Review: Leicester Square Theatre New Comedian of the Year 2021

 Review: Leicester Square Theatre New Comedian of the Year 2021

Fifteen acts made the final of this New Comedian of the Year competition. That’s a lot of laughs and hopefully a lot of bar takings with two intervals taking the evening over the the marathon three hour mark. A quick declaration - I was a judge and watched a live stream via Nextup. It all worked smoothly and I didn’t even have to queue for a drink in the interval(s).

 

First up in that traditionally tricky opening spot (made smoother by excellent lubricant-cum-compere Mick Ferry) was Dan Tiernan, who has been making a name for himself in comedy competitions recently. He was a contender tonight too, with a nicely misanthropic warped view of the world, mocking the loudness of Royal Marines ads, which seemed particularly left field until a triumphant callback later in his set helped it to make sense. Not triumphant enough to win but the curly-mopped Tiernan made enough of an impression to come third.

 

Chris Nelson’s routine was largely about gender, having explained that “My gender identity is Lana Del Ray”. Nelson still seemed to be getting to grips with the subject and the material reflected this, comparing the relative coyness of Tinder to the sexual ‘didn’t even buy me dinner first’ directness of Grindr. Definitely potential but not quite there yet.

 

Chelsea Birkby has been doing new act competitions for a while and is getting better without quite finding an original voice. That was still the case here with a routine about the problem of people you don’t like coming up with songs you do like. I was braced for a tired Blurred Lines riff when Birkby at least revealed that the subject in this case was Pitbull. There were a few fresh takes here but it was essentially the same trope. You cannot teach an old dog new tricks, even when the dog is a rapper. There was probably more mileage in Birkby talking about her mental health issues but in such a short set she only skimmed the surface of her bipolar diagnosis. 

 

Dee Allum recently won the 2Northdown New Act Competition and you could easily see why. Allum’s material was largely, but not exclusively, about being transgender - a highlight of the set, if not the day job, being coming out to the Human Resources department at work.
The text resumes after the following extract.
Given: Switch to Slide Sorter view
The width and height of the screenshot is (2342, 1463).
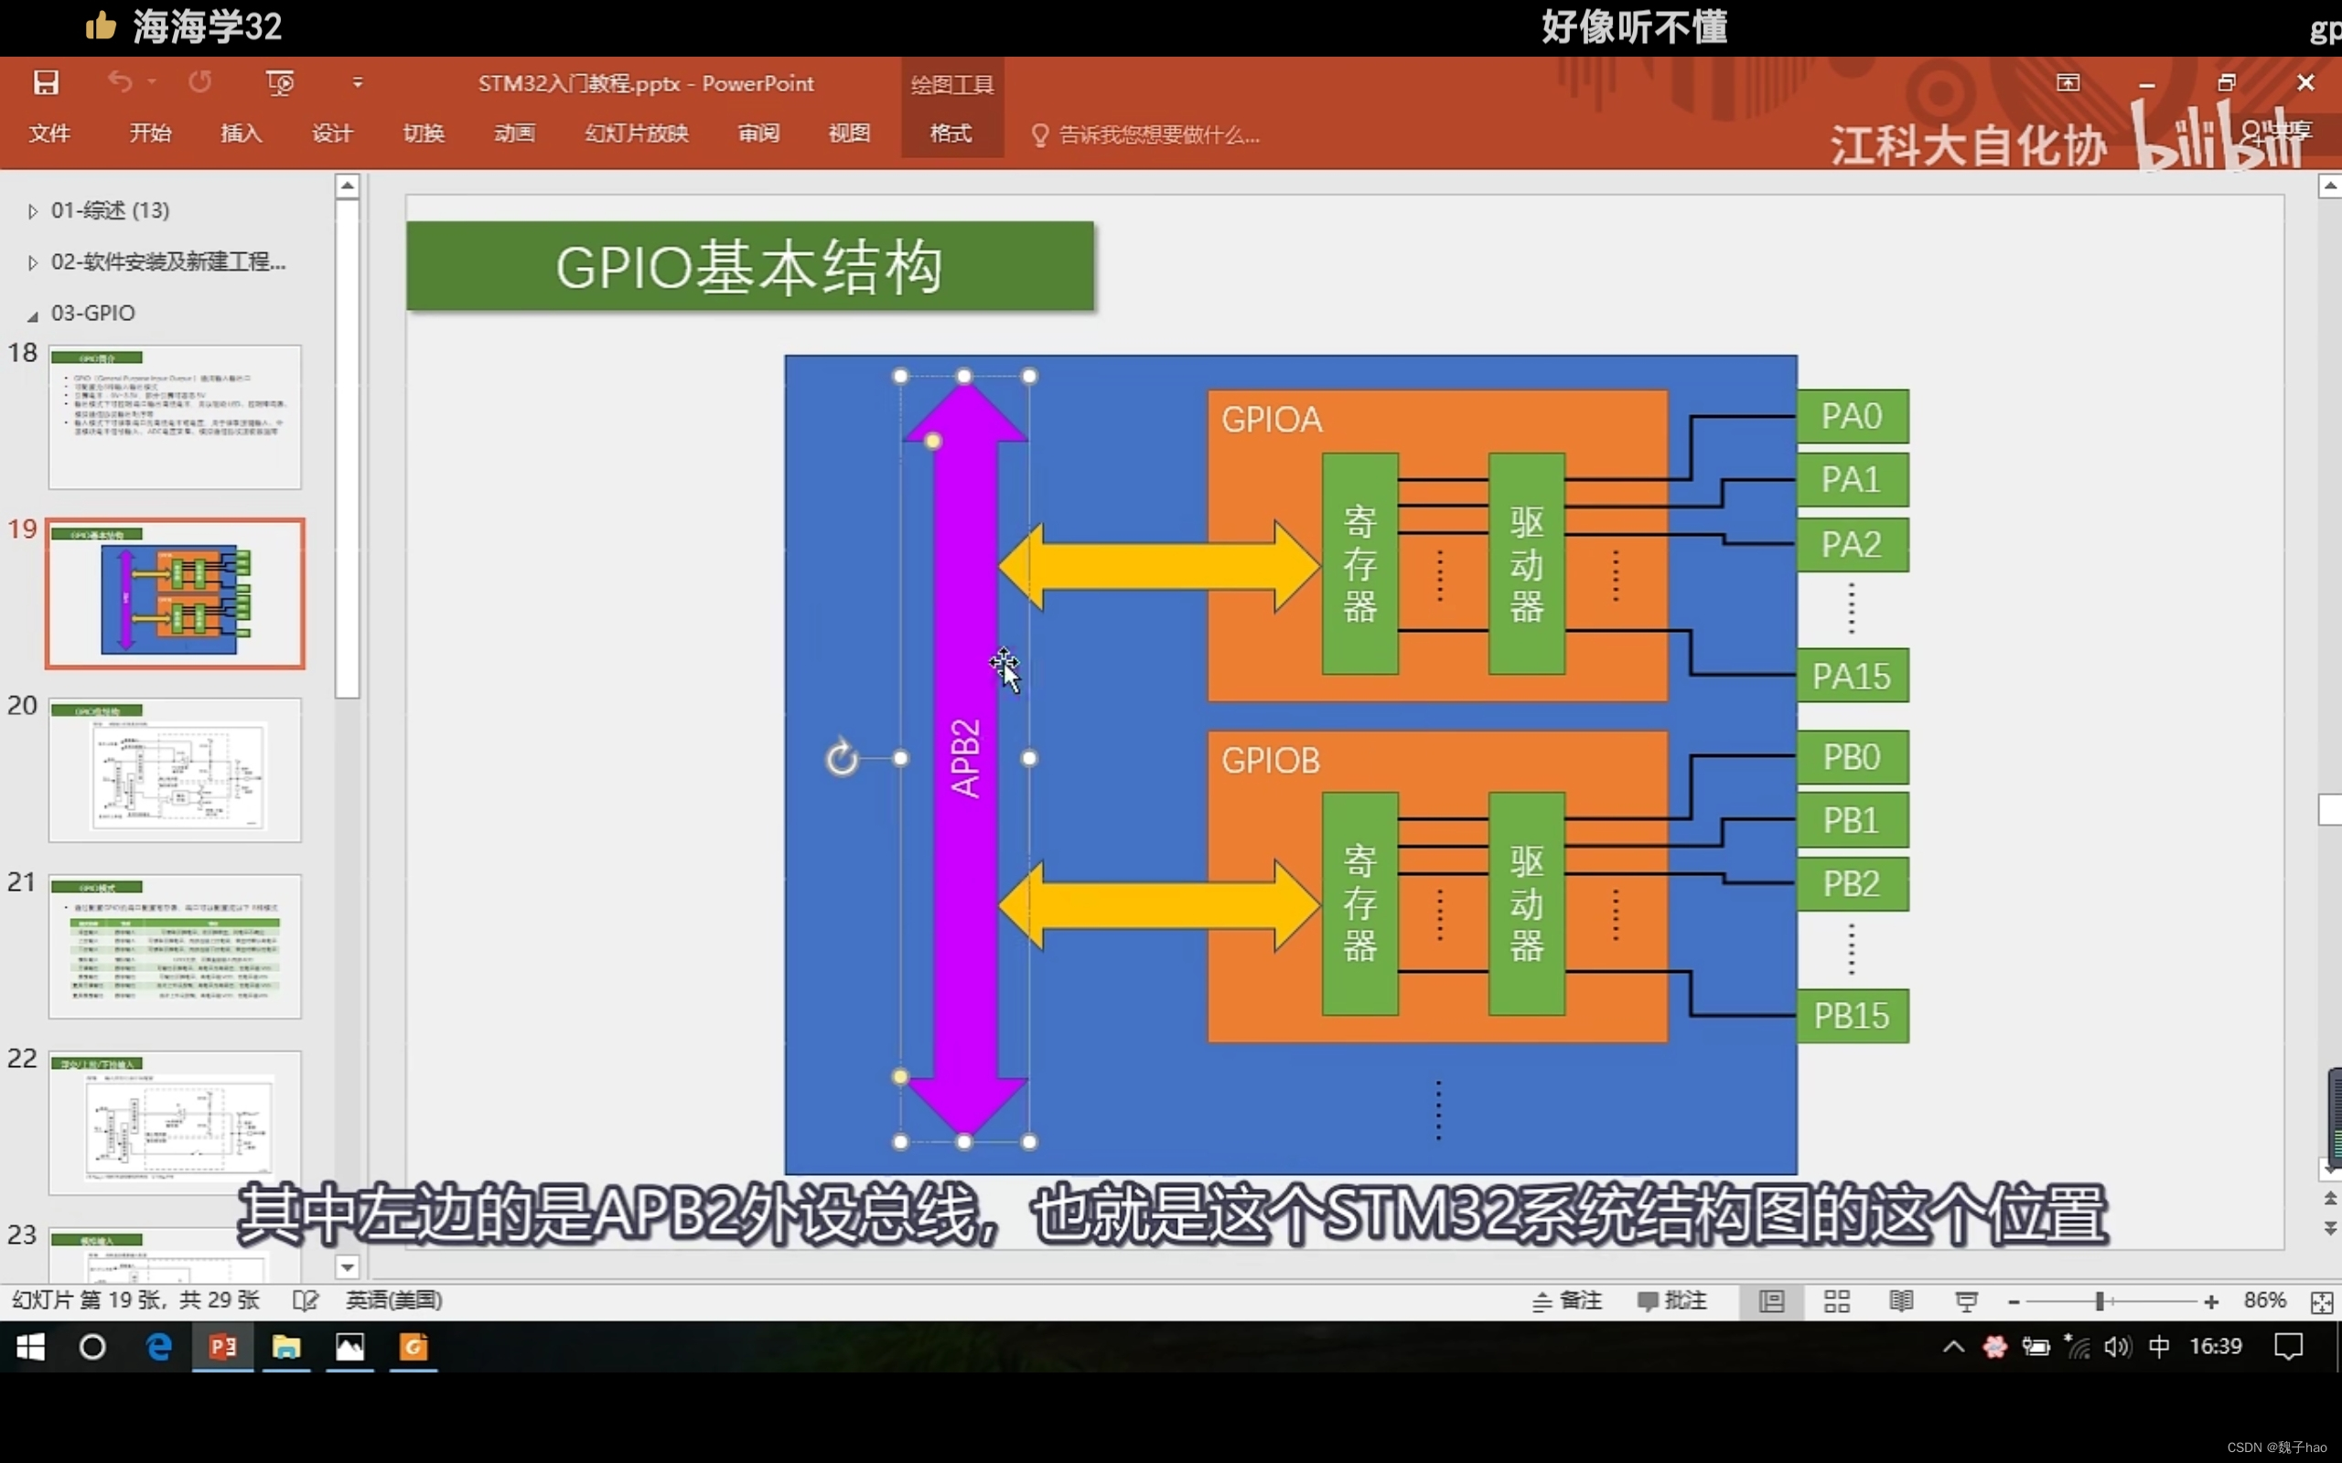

There is a quirkiness to Allum, maybe even a touch of Dylan Moran, which suggests a bright future and won Allum second place on the night.

 

Allum was a tough act to follow and while Tamsyn Kelly was perfectly serviceable, there was nothing groundbreaking here - her funniest line was about moving from sleepy Cornwall to London - if she ever makes it big they will name a roundabout after her in her hometown.

 

Matty Hutson was the evening’s only musical comedian and even here there was not a lot of music, the strumming on the guitar was often little more than an accompaniment to a one-liner, well two-liner - Hutson’s distinctive idea was doing reply songs in the character of the person the song as about, such as Valerie or Roxanne. A nice idea which made for some quickfire gags and he followed it up with a love song about his lost hair - “I wish I’d taken care of you and bought you tresemme shampoo.” 

 

Some comedians take a while to find their feet when they are doing a short set, Sam Nicoresti (pictured) immediately made an impression. He’s previously worked in the double-act Sam & Tom but here he showed that he is a stylish, idiosyncratic solo stand-up with a vivid imagination. He had a particularly good take on conspiracy theories which more than made up for a slightly more workmanlike initial line about failing to make the most of his lockdown while others were mastering sourdough or Italian. There was a fluidity to his delivery and, dare I say it, even a touch of the young Daniel Kitson about him. Needless to say he was my winner and the other judges agreed. He picked up £1000 and a pigeon-shaped trophy.